11. ARRAY, captain!¶
We've talked about lists, structs, but what about arrays?
In this section we're gonna cover how to deal with fixed sized arrays, e.g., x and y coordinates of 2d points in the same column:
points = pl.Series(
"points",
[
[6.63, 8.35],
[7.19, 4.85],
[2.1, 4.21],
[3.4, 6.13],
],
dtype=pl.Array(pl.Float64, 2),
)
df = pl.DataFrame(points)
print(df)
shape: (4, 1)
┌───────────────┐
│ points │
│ --- │
│ array[f64, 2] │
╞═══════════════╡
│ [6.63, 8.35] │
│ [7.19, 4.85] │
│ [2.1, 4.21] │
│ [3.4, 6.13] │
└───────────────┘
Let's get to work - what if we wanted to make a plugin that takes a Series like points
above, and, likewise, returned a Series of arrays?
Turns out we can do it!
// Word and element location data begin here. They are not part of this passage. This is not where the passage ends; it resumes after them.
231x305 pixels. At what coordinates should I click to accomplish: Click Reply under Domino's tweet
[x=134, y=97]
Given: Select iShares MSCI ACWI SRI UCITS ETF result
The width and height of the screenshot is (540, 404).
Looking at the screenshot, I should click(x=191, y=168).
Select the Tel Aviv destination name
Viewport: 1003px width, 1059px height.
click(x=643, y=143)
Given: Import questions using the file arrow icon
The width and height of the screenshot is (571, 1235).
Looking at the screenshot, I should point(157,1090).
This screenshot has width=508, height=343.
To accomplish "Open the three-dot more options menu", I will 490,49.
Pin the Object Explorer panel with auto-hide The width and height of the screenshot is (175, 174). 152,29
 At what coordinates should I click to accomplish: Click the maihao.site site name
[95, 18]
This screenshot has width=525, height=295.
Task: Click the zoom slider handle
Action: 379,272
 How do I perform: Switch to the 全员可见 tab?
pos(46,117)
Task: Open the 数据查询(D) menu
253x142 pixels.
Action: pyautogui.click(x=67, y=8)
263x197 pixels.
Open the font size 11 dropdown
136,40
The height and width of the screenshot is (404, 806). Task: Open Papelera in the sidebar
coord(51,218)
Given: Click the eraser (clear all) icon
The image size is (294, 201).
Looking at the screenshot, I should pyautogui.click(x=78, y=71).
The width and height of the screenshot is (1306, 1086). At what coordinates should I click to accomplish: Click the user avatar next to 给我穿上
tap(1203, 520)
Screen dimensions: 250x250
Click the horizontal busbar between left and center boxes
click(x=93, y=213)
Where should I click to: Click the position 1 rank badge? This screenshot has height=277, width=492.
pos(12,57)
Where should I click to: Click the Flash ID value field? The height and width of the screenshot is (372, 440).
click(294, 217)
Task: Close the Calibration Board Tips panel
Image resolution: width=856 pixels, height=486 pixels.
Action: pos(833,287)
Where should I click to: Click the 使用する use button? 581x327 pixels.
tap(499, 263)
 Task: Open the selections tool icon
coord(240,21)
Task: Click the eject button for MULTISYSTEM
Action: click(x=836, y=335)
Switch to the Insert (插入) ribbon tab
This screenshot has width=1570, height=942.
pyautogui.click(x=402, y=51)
But it's a little bit tricky.
First of all, we need to include features = ["dtype-array"]
in both pyo3-polars
and polars-core
in our Cargo.toml
.
Now let's create a plugin that calculates the midpoint between a reference point and each point in a Series like the one above. This should illustrate both how to unpack an array inside our Rust code and also return a Series of the same type.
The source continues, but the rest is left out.